Under a Painted Sky
But I lost it anyway. The same day I lost him.
I cradle the Lady Tin-Yin to me, her warm wood as comforting as the touch of an old friend. Then I pick out Beethoven’s Moonlight Sonata. Father loved any instrument he could strum—banjo of course, guitar, harp, even washboard if that was the only thing available. Lady Tin-Yin understands my sorrow like no one else, singing my pain through mournful triplets, filling my speck of the world with a poem of aching sound.
A tear breaks through my resolve, then another, and soon I’m crying hard enough to set off hiccups. I swipe my face with my sleeves and try to calm down.
Well, at least now I have nothing left to lose. I should have been a boy. A son would have been more dutiful and less of a watering pot—though maybe that’s just the Snake in me. I wouldn’t be such a mess under these stolen clothes. And you, Father, would still be alive.
Smoothing my hand over the water’s surface, I rub out my reflection. Something rustles behind me, but when I look, there is nothing but wind in the rushes. With a last glance at the disappearing moon, I head back to the others.
When I get there, I find West’s old shearling coat laid across my bedroll.
21
I WAKE TO THE LOWING OF OXEN. IN FRONT OF ME, West breathes softly, one arm tucked under his head. His shearling perfectly cocoons me.
I roll over slowly. Mist spreads out in fingers above us, like a drawer full of white gloves. Andy warms my other side. She grimaces, and then her face releases. Her hooked eyelashes tremble, and though she’s not awake, her hand clutches at the hem of her coat, like it’s a baby’s blanket. She is old enough to be a wife, a mother, yet a remnant of her innocence clings to her.
I was wrong to think I had nothing more to lose.

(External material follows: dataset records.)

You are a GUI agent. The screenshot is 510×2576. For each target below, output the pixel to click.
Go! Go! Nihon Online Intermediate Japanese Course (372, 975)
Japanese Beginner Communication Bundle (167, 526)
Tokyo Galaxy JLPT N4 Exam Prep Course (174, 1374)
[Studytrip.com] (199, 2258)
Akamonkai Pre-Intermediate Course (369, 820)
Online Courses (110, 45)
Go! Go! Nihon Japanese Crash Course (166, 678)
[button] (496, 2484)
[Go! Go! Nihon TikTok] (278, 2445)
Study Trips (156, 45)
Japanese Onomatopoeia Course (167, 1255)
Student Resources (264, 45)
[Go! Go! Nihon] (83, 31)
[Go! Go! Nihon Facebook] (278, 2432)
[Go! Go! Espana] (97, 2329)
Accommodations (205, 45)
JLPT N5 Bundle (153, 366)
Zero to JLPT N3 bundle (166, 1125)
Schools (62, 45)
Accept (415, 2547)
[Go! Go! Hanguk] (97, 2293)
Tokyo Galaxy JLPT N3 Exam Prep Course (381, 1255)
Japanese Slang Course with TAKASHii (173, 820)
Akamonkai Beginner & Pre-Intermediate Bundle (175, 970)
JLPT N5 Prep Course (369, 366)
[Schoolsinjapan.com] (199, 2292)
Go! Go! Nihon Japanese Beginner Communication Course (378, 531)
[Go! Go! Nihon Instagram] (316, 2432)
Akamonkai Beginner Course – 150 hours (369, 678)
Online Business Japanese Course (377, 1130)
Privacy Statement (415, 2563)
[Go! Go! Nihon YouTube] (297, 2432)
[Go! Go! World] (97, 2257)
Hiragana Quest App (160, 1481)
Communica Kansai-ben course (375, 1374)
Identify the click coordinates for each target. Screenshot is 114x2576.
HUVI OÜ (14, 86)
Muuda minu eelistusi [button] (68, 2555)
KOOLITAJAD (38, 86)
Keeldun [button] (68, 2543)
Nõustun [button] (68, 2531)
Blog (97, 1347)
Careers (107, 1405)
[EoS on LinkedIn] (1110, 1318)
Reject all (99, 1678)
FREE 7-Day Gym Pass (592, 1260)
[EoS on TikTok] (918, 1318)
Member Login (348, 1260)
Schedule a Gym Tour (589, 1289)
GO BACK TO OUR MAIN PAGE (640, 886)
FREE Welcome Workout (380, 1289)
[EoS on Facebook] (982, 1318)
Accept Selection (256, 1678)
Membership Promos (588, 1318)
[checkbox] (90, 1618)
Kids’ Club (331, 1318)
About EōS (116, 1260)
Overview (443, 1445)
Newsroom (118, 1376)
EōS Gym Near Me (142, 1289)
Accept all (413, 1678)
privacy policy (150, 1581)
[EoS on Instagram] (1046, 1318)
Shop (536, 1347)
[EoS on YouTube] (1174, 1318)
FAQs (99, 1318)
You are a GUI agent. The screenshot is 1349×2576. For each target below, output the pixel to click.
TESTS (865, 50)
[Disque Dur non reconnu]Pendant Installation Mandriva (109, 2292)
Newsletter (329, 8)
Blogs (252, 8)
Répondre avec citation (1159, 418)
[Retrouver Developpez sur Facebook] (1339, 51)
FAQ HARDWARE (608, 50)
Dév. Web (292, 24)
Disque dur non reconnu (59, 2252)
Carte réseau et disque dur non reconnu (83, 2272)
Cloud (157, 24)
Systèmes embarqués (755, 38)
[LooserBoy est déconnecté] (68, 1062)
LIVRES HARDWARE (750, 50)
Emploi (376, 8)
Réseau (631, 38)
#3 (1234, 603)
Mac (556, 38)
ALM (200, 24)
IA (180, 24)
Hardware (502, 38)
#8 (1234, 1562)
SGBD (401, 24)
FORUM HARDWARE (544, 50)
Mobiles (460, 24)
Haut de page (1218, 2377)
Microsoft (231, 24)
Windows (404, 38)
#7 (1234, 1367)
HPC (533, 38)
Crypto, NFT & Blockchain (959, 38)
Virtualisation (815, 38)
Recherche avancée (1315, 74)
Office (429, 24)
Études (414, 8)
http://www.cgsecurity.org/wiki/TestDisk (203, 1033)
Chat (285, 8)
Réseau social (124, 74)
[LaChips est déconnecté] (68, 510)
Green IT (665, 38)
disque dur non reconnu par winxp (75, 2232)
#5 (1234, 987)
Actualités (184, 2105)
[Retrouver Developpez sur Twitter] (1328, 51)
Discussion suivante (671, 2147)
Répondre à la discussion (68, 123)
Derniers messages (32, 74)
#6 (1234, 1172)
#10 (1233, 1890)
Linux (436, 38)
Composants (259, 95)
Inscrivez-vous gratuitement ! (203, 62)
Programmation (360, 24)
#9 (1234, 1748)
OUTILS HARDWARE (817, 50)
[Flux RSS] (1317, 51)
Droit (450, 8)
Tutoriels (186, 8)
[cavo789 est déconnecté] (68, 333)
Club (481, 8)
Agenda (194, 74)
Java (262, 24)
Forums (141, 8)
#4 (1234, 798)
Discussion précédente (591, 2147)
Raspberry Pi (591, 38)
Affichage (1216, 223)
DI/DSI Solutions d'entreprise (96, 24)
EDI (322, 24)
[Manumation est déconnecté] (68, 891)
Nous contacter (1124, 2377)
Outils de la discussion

If anything ever happened to her, I would feel responsible.
Her eyes flutter open. Making fists, she stretches out her arms, then smiles sleepily at me. Silently, we go for our morning rituals. A handful of pioneers are already washing by the river, which is so cold, it hurts to touch.
We dip rags into the water and wring them out. After we wipe our teeth, I yank up some wild mint growing by the stream and hand Andy a springy leaf to chew on. “What if you came with me to find Mr. Trask? And after that, we’ll search for your brother.”
“Isaac’s the only family I got. I can’t leave him waiting.”
“But Mr. Trask might give us proper supplies, another mule.”
“Actually,” she says slowly, “Peety said Princesa belongs to me.”
“He did?” I say once I recover my voice.
“Yeah. I didn’t ask for her, either,” she says. “Last night, after they told us we could we go with them, he said she and I were made for each other. Said he can tell by the way we carry ourselves—something like that. And then he said, she’s mine, as long as I promise to take care of her.”
“Why didn’t you tell me?”
“I’m telling you right now.” She squeezes my wrist. “Listen, Sammy, you got you’s path to follow, and I got mine. Even if I went with you, you think Mr. Trask gonna let you leave with me, a runaway, to find another runaway? Especially with the law already chasing you?”
“He’s a good man. He’d help us.”
“He may be good, but he ain’t stupid.” She frowns at the water. Fish nip at mosquitoes, marring the surface.
“I still don’t think we should split up. What if you run into more criminals, like those Scots?”
She doesn’t meet my gaze. “Ain’t afraid of lawbreakers.” Her eyes stick on something in the dirt. “How long you think this bead’s been waiting on me to find it? Bet Tommy will like this one best.”
She hands me the barrel-shaped bead to inspect. It’s grooved along the sides and is smooth as glass. It looks Indian in origin.
I hand it back. “The Broken Hand Gang is still on the loose. Aren’t you afraid of them?”
“They only attack folks who got something to steal. And I won’t have nothing but myself. And now, this bead.”
“And Princesa.”
She gives me a stern look but doesn’t reply. I decide not to push further. For now. If I nudge the boulder each day, eventually I’ll get it up the mountain.
The boys are already up when we get back to camp. When West goes to wash in the river, I secure his coat to its usual place on the back of Franny’s saddle. I pray he didn’t see me bawling. Just in case, I pin a grumpy scowl on my face and gnaw on my bacon with extra gusto.
• • •
Soon, we join the endless stream of prairie schooners floating up the trail to Fort Kearny with their white canvas sails. I pull my hat as low as it can go over my head and fidget on my saddle as we crawl along. Dense grass on either side of the path means we can only go as fast as the wagon in front of us.
I glance back at Andy. Her eyes are unfocused, like she’s lost in thought. I hope that means she’s considering my proposal.
My attention returns to Cay, who’s memorizing lines he can say to French girls without being slapped.
“Je peux tu aider?” he says. “That one’s easy to remember. It sounds like ‘sh poo two a day’?”
“Use vous. You can’t be too familiar. A slap for certain.”
“Aw, heck, I’m gonna be black-and-blue by the time I catch one.” Cay steers Skinny toward a shallow stream that runs parallel to the main road. A screen of yellow grass grows tall enough to cut the wagons from view, except for their tops. The watery track proves cooler than the trail by a notch, and it’s more private.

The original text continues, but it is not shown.